→ **Selected text**
GOES Satellites and Geostationary Orbits

  • Geostationary satellites are located directly over the equator and have an orbital period equal to the Earth's rotation, making them stationary with respect to a point on Earth.
  • Benefits: continuous monitoring of the same area, especially over oceans where in-situ observations are sparse.
  • Primary GOES satellites for the USA: GOES West and GOES East.
  • Altitude: approximately h \approx 22{,}300\ \text{miles} \approx 35{,}900\ \text{km} (geostationary orbit).

GOES Imagery Channels and Data Products

  • GOES-East provides several channels, including the Clean IR LW window (ABI Channel 13) for infrared imagery.
  • GOES-East Band 2 refers to Red Visible imagery.
  • Rayleigh Corrected Reflectance and Red/Veggie Pseudo Green/Blue color mappings are used to create enhanced true/false color composites.
  • Example products shown: GOES-East Rayleigh Corrected Reflectance; GOES-East Red Visible; GOES East Clean IR LW window (ABI ch 13).
  • Imagery pages often display timestamps (e.g., 2025 Aug 20 18:56:25 GMT) and institutional attributions (e.g., Atmospheric and Oceanic Sciences).

GOES-16 Imagery Variants

  • GOES-16 Red Visible (ABI ch 2): natural color, enhanced color, and Rayleigh-corrected reflectance variants.
  • Timelines illustrate multiple GOES-16 products on the same date (e.g., 2023 Jan 23).
  • Common color composites: Natural color visible; Enhanced color visible; Rayleigh Corrected Reflectance (Red/Veggie, Green/Blue).

Electromagnetic Spectrum and Windows (Overview)

  • The spectrum ranges from radio to gamma; different wavelengths probe different phenomena.
  • Visual, infrared, and water vapor channels correspond to different atmospheric windows and physical processes.
  • Visual imagery measures reflected solar radiation (albedo) in the visible band; IR measures emitted longwave radiation; Water Vapor channels measure radiation related to atmospheric moisture.
  • Visual-IR-WV relationships enable weather analysis, cloud properties, and moisture transport.

Planck's Law, Wien's Law, and Kirchhoff's Law (Foundational Concepts)

  • Stefan-Boltzmann law: Energy radiated by a black body is proportional to the fourth power of its temperature: E = \sigma T^4
  • Wien's Law: The wavelength of peak emission is inversely proportional to temperature: \lambda_{\max} \propto \frac{1}{T}
  • Kirchhoff's Law: A good absorber is a good emitter; emissivity (and absorptivity) determine radiative behavior.
  • Small temperature changes produce large changes in emitted radiation due to the T^4 relationship.
  • Higher temperatures emit peak radiation at shorter wavelengths.

Planck Spectral Distribution (Figure Concept)

  • Spectral intensity distribution shows how radiated energy varies with wavelength for different temperatures.
  • As temperature increases, the peak shifts to shorter wavelengths.

→ **Things to do**
A. In the GOES satellite notes, what kind of imagery does GOES-East Band 2 refer to?
B. Reproduce word for word the section of the GOES satellite notes that opens with the words containing "Planck Spectral Distribution" and closes with "for different temperatures.".

→ **Data**
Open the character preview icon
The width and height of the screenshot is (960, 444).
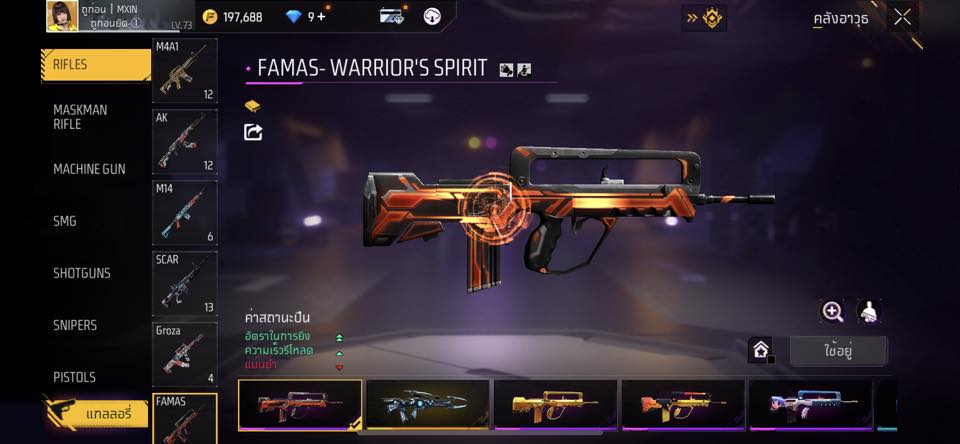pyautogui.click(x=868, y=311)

* * *

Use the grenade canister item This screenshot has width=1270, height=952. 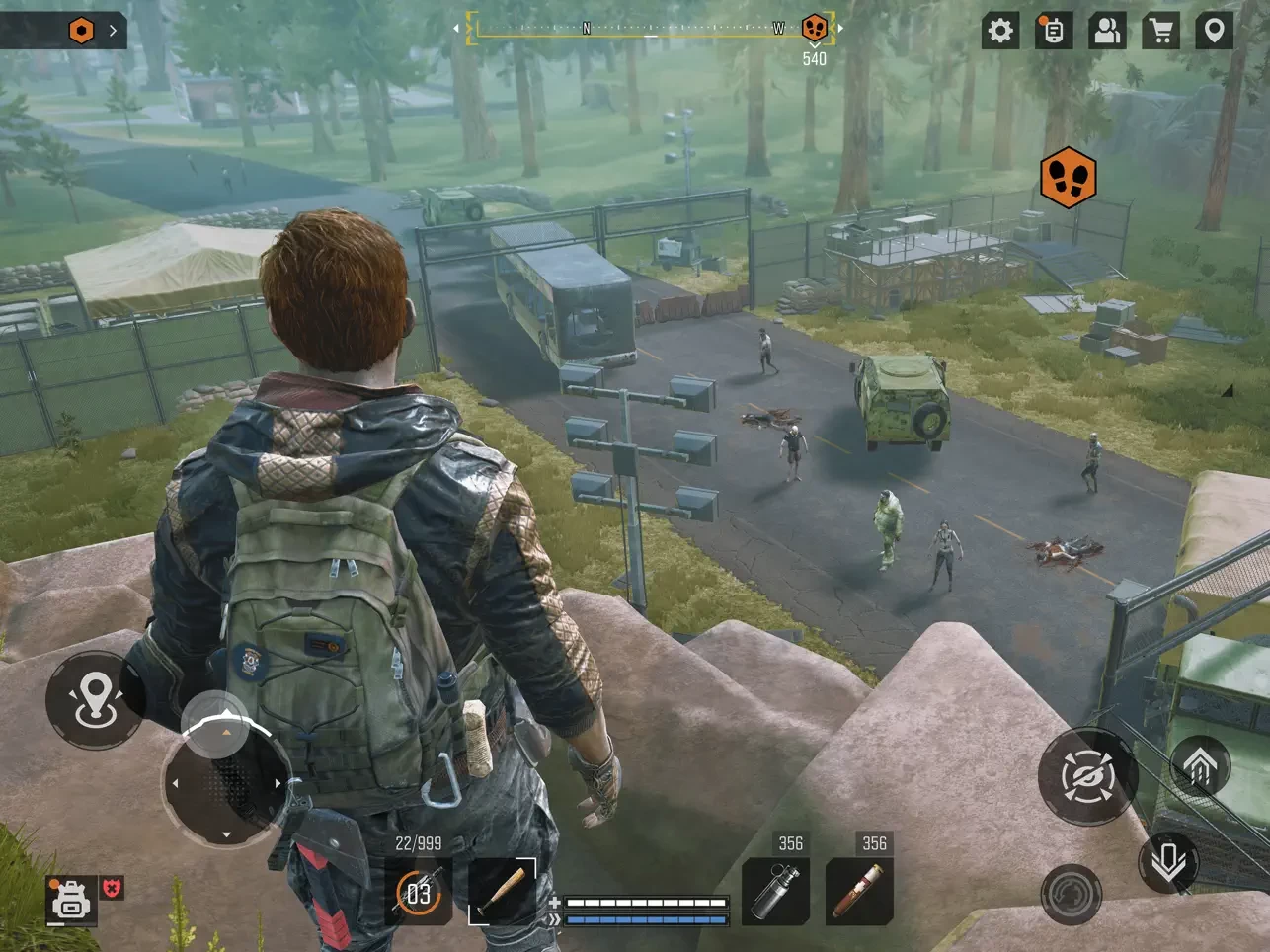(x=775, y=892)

→ **Results**
A. Red Visible imagery.

B.
Planck Spectral Distribution (Figure Concept)

  • Spectral intensity distribution shows how radiated energy varies with wavelength for different temperatures.